PROBLEM DETAILS: You are asked to filter the data below and copy every line holding "chat".

INPUT MATERIAL:
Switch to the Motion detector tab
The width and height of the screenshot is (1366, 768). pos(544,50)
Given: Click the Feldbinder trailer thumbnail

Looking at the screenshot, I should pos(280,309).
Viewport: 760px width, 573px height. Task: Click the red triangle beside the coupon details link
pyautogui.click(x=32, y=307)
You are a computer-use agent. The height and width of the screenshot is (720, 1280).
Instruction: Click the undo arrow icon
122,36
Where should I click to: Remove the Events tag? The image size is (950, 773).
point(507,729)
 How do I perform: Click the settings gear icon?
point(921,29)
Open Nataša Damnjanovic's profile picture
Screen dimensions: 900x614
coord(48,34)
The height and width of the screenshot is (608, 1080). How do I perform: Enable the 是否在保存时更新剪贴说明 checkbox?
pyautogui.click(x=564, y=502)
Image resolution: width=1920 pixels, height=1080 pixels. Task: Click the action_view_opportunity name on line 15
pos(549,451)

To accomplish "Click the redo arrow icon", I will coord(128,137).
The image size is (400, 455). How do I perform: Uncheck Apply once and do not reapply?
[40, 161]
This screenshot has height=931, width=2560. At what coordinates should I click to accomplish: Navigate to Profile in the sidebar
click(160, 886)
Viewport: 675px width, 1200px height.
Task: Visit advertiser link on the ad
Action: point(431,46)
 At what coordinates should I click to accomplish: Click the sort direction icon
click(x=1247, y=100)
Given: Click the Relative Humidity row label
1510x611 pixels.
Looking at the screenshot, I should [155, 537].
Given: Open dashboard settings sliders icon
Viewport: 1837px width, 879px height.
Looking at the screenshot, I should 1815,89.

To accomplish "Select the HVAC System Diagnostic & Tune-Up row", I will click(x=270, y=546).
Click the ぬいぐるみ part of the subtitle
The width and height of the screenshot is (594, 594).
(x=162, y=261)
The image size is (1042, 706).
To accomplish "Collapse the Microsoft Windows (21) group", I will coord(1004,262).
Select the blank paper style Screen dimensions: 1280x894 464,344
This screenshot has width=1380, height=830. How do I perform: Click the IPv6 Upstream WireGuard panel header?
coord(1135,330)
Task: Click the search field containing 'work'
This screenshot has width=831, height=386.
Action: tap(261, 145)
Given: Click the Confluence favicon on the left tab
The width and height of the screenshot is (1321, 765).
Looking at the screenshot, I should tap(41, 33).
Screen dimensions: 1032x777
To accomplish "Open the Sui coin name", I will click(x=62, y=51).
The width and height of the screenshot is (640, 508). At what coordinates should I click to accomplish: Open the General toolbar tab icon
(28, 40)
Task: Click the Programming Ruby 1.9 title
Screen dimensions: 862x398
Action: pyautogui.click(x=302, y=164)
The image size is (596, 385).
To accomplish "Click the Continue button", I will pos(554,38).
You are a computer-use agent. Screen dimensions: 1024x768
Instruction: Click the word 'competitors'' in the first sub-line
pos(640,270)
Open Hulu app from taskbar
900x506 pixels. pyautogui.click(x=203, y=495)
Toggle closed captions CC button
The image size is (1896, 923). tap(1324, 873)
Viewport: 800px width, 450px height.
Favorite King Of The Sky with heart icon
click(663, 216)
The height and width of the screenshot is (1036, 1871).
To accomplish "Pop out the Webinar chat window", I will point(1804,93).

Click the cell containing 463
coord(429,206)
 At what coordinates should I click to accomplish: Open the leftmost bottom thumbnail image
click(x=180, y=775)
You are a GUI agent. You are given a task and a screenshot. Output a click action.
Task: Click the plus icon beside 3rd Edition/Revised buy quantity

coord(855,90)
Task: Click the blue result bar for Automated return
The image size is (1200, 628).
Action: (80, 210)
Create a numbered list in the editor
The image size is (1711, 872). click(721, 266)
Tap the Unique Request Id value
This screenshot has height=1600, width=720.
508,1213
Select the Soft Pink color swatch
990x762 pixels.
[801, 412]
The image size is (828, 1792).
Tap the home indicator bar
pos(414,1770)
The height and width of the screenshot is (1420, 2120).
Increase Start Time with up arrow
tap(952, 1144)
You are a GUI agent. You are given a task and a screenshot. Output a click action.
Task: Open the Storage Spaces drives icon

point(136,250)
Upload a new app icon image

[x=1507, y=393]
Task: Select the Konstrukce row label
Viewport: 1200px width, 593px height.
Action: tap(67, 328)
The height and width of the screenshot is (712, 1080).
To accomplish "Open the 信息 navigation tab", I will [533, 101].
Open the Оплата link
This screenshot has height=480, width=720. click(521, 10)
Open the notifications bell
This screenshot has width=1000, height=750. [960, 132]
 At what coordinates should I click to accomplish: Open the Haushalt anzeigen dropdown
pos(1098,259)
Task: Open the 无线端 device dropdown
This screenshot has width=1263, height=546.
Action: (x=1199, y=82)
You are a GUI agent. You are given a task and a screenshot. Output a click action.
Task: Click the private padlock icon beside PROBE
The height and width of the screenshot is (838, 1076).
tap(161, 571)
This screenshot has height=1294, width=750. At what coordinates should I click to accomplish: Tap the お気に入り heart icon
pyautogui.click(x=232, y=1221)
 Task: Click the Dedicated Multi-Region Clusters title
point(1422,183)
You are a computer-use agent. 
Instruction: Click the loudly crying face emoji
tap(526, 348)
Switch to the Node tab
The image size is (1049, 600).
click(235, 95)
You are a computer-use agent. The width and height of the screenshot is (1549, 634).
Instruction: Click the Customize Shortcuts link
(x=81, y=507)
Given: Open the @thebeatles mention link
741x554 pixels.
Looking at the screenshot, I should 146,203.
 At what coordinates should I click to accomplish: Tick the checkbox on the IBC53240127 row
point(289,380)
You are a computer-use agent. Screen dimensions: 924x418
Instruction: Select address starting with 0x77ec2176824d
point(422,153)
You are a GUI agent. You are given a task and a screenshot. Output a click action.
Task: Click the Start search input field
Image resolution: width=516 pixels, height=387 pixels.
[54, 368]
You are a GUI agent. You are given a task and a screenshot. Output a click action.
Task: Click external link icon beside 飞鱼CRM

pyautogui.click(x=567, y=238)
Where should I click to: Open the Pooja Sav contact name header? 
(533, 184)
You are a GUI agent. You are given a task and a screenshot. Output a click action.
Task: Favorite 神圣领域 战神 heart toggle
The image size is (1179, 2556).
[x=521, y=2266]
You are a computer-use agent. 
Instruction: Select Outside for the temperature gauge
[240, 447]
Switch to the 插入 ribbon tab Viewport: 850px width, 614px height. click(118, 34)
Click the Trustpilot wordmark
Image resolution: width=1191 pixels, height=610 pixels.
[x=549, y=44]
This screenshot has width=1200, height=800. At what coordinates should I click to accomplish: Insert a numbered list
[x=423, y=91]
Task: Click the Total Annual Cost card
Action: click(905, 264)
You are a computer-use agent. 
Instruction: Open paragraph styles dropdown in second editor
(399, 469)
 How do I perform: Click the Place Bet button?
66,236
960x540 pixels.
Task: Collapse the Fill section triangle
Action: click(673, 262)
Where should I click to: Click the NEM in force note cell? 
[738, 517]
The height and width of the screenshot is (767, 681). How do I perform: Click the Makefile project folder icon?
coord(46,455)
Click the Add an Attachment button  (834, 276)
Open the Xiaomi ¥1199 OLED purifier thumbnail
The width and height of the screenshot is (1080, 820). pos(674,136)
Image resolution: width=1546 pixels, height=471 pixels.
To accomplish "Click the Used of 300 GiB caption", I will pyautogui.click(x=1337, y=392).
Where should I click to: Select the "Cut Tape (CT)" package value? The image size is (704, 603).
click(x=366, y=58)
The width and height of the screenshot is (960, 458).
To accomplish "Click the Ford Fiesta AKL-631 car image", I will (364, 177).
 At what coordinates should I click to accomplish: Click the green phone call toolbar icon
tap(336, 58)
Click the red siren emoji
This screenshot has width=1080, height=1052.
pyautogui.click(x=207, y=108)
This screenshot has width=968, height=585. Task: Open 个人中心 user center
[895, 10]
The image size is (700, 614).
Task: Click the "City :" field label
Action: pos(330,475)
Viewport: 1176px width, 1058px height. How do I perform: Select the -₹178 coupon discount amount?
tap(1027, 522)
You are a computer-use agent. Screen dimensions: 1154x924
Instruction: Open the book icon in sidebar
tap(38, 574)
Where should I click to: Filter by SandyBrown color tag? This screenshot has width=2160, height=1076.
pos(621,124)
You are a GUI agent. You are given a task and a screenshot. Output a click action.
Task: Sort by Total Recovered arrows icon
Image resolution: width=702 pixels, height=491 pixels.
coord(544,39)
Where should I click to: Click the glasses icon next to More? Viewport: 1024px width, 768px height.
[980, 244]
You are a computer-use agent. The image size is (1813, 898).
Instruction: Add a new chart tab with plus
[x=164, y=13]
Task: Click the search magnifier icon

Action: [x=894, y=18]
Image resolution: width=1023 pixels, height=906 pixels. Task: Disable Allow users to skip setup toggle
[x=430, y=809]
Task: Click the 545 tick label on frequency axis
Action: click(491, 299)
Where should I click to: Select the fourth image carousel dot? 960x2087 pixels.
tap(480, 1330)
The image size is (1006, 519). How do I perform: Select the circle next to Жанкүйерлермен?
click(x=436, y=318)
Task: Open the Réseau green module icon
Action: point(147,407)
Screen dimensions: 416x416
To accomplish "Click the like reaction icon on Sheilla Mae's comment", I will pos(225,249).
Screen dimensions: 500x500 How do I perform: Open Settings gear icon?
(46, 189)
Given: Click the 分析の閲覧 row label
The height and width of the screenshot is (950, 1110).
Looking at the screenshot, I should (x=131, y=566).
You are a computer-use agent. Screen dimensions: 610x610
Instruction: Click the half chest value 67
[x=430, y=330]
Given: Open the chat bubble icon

REPLY TO THE TASK:
To accomplish "Pop out the Webinar chat window", I will point(1804,93).
Given: Open the chat bubble icon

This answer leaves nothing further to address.